Entries for locating text and elements
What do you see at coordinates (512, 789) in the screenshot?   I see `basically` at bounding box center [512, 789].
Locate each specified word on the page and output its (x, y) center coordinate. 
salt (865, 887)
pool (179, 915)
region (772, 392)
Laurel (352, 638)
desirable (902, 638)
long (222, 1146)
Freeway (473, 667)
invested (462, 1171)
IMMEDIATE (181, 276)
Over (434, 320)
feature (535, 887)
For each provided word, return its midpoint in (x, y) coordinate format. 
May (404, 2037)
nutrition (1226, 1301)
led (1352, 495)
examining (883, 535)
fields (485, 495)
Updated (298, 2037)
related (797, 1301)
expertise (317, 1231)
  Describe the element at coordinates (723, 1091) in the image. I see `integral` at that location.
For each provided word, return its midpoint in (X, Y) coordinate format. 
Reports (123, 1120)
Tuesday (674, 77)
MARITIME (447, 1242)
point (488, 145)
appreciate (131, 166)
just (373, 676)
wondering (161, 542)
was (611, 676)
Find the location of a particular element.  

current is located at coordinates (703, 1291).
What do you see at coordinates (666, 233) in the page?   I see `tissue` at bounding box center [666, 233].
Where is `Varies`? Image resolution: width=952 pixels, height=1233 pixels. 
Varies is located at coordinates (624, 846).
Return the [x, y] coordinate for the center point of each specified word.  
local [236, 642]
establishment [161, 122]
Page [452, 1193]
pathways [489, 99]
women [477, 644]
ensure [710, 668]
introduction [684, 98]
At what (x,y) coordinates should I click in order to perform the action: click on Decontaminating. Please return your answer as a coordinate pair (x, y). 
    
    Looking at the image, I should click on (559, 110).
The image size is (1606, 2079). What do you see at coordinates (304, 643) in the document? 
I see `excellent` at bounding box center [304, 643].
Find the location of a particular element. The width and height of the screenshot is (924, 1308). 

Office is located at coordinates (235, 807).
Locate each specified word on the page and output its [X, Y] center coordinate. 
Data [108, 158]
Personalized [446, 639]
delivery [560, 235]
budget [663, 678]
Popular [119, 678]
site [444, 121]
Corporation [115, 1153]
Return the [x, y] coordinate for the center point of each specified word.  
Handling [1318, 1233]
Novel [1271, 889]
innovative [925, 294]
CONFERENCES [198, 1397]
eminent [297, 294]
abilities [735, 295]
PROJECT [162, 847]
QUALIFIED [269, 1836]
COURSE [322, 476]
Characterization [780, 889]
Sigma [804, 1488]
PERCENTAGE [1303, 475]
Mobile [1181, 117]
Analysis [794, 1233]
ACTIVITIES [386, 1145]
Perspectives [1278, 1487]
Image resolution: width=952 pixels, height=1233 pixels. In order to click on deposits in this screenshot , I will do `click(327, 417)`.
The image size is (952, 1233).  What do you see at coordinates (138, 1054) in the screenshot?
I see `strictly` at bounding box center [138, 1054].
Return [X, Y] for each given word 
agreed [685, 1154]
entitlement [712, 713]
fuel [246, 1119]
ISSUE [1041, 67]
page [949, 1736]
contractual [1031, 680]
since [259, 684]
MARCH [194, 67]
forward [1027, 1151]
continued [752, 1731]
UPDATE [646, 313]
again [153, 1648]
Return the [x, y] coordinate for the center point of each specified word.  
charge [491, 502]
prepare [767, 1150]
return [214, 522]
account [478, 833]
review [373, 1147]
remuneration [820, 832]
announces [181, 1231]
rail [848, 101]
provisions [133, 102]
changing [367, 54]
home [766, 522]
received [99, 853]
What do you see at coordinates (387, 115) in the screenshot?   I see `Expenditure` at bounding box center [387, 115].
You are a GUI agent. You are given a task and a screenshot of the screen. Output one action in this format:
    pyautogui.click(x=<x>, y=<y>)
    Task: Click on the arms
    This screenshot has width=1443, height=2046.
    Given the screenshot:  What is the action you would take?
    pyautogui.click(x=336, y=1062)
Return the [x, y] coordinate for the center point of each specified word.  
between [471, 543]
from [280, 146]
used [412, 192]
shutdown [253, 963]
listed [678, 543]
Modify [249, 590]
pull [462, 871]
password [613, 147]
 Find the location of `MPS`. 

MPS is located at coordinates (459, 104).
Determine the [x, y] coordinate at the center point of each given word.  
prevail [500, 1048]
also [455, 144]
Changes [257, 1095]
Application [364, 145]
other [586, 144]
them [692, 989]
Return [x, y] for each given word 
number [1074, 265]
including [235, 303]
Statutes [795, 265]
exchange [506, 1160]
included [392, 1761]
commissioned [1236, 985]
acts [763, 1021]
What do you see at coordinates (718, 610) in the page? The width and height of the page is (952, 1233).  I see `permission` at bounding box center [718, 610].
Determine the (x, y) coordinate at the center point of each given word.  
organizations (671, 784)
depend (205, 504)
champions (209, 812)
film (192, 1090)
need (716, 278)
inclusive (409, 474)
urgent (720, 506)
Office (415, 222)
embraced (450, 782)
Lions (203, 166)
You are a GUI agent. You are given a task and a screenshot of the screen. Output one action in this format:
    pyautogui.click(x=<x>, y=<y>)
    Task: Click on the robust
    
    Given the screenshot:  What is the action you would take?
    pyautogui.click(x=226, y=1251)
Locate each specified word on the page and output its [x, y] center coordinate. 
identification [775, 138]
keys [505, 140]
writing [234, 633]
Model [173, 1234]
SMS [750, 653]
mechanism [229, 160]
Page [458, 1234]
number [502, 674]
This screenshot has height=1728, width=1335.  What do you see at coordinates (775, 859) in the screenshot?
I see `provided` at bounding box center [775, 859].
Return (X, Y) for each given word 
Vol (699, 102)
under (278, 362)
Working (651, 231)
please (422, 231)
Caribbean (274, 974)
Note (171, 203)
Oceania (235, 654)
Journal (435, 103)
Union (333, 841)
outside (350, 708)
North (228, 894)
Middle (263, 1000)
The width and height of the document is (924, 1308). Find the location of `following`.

What is required
Copy out all the records above again, switching every "midpoint" to "center point" and leaving everything else the same.

Solution for this problem
What do you see at coordinates (512, 789) in the screenshot?   I see `basically` at bounding box center [512, 789].
Locate each specified word on the page and output its (x, y) center coordinate. 
salt (865, 887)
pool (179, 915)
region (772, 392)
Laurel (352, 638)
desirable (902, 638)
long (222, 1146)
Freeway (473, 667)
invested (462, 1171)
IMMEDIATE (181, 276)
Over (434, 320)
feature (535, 887)
For each provided word, return its center point in (x, y) coordinate format. 
May (404, 2037)
nutrition (1226, 1301)
led (1352, 495)
examining (883, 535)
fields (485, 495)
Updated (298, 2037)
related (797, 1301)
expertise (317, 1231)
  Describe the element at coordinates (723, 1091) in the image. I see `integral` at that location.
For each provided word, return its center point in (X, Y) coordinate format. 
Reports (123, 1120)
Tuesday (674, 77)
MARITIME (447, 1242)
point (488, 145)
appreciate (131, 166)
just (373, 676)
wondering (161, 542)
was (611, 676)
Find the location of a particular element.  

current is located at coordinates (703, 1291).
What do you see at coordinates (666, 233) in the page?   I see `tissue` at bounding box center [666, 233].
Where is `Varies`? Image resolution: width=952 pixels, height=1233 pixels. 
Varies is located at coordinates (624, 846).
Return the [x, y] coordinate for the center point of each specified word.  
local [236, 642]
establishment [161, 122]
Page [452, 1193]
pathways [489, 99]
women [477, 644]
ensure [710, 668]
introduction [684, 98]
At what (x,y) coordinates should I click in order to perform the action: click on Decontaminating. Please return your answer as a coordinate pair (x, y). 
    
    Looking at the image, I should click on (559, 110).
The image size is (1606, 2079). What do you see at coordinates (304, 643) in the document? 
I see `excellent` at bounding box center [304, 643].
Find the location of a particular element. The width and height of the screenshot is (924, 1308). 

Office is located at coordinates (235, 807).
Locate each specified word on the page and output its [X, Y] center coordinate. 
Data [108, 158]
Personalized [446, 639]
delivery [560, 235]
budget [663, 678]
Popular [119, 678]
site [444, 121]
Corporation [115, 1153]
Return the [x, y] coordinate for the center point of each specified word.  
Handling [1318, 1233]
Novel [1271, 889]
innovative [925, 294]
CONFERENCES [198, 1397]
eminent [297, 294]
abilities [735, 295]
PROJECT [162, 847]
QUALIFIED [269, 1836]
COURSE [322, 476]
Characterization [780, 889]
Sigma [804, 1488]
PERCENTAGE [1303, 475]
Mobile [1181, 117]
Analysis [794, 1233]
ACTIVITIES [386, 1145]
Perspectives [1278, 1487]
Image resolution: width=952 pixels, height=1233 pixels. In order to click on deposits in this screenshot , I will do `click(327, 417)`.
The image size is (952, 1233).  What do you see at coordinates (138, 1054) in the screenshot?
I see `strictly` at bounding box center [138, 1054].
Return [X, Y] for each given word 
agreed [685, 1154]
entitlement [712, 713]
fuel [246, 1119]
ISSUE [1041, 67]
page [949, 1736]
contractual [1031, 680]
since [259, 684]
MARCH [194, 67]
forward [1027, 1151]
continued [752, 1731]
UPDATE [646, 313]
again [153, 1648]
Return the [x, y] coordinate for the center point of each specified word.  
charge [491, 502]
prepare [767, 1150]
return [214, 522]
account [478, 833]
review [373, 1147]
remuneration [820, 832]
announces [181, 1231]
rail [848, 101]
provisions [133, 102]
changing [367, 54]
home [766, 522]
received [99, 853]
What do you see at coordinates (387, 115) in the screenshot?   I see `Expenditure` at bounding box center [387, 115].
You are a GUI agent. You are given a task and a screenshot of the screen. Output one action in this format:
    pyautogui.click(x=<x>, y=<y>)
    Task: Click on the arms
    This screenshot has width=1443, height=2046.
    Given the screenshot:  What is the action you would take?
    pyautogui.click(x=336, y=1062)
Return the [x, y] coordinate for the center point of each specified word.  
between [471, 543]
from [280, 146]
used [412, 192]
shutdown [253, 963]
listed [678, 543]
Modify [249, 590]
pull [462, 871]
password [613, 147]
 Find the location of `MPS`. 

MPS is located at coordinates (459, 104).
Determine the [x, y] coordinate at the center point of each given word.  
prevail [500, 1048]
also [455, 144]
Changes [257, 1095]
Application [364, 145]
other [586, 144]
them [692, 989]
Return [x, y] for each given word 
number [1074, 265]
including [235, 303]
Statutes [795, 265]
exchange [506, 1160]
included [392, 1761]
commissioned [1236, 985]
acts [763, 1021]
What do you see at coordinates (718, 610) in the page? The width and height of the page is (952, 1233).  I see `permission` at bounding box center [718, 610].
Determine the (x, y) coordinate at the center point of each given word.  
organizations (671, 784)
depend (205, 504)
champions (209, 812)
film (192, 1090)
need (716, 278)
inclusive (409, 474)
urgent (720, 506)
Office (415, 222)
embraced (450, 782)
Lions (203, 166)
You are a GUI agent. You are given a task and a screenshot of the screen. Output one action in this format:
    pyautogui.click(x=<x>, y=<y>)
    Task: Click on the robust
    
    Given the screenshot:  What is the action you would take?
    pyautogui.click(x=226, y=1251)
Locate each specified word on the page and output its [x, y] center coordinate. 
identification [775, 138]
keys [505, 140]
writing [234, 633]
Model [173, 1234]
SMS [750, 653]
mechanism [229, 160]
Page [458, 1234]
number [502, 674]
This screenshot has height=1728, width=1335.  What do you see at coordinates (775, 859) in the screenshot?
I see `provided` at bounding box center [775, 859].
Return (X, Y) for each given word 
Vol (699, 102)
under (278, 362)
Working (651, 231)
please (422, 231)
Caribbean (274, 974)
Note (171, 203)
Oceania (235, 654)
Journal (435, 103)
Union (333, 841)
outside (350, 708)
North (228, 894)
Middle (263, 1000)
The width and height of the document is (924, 1308). Find the location of `following`.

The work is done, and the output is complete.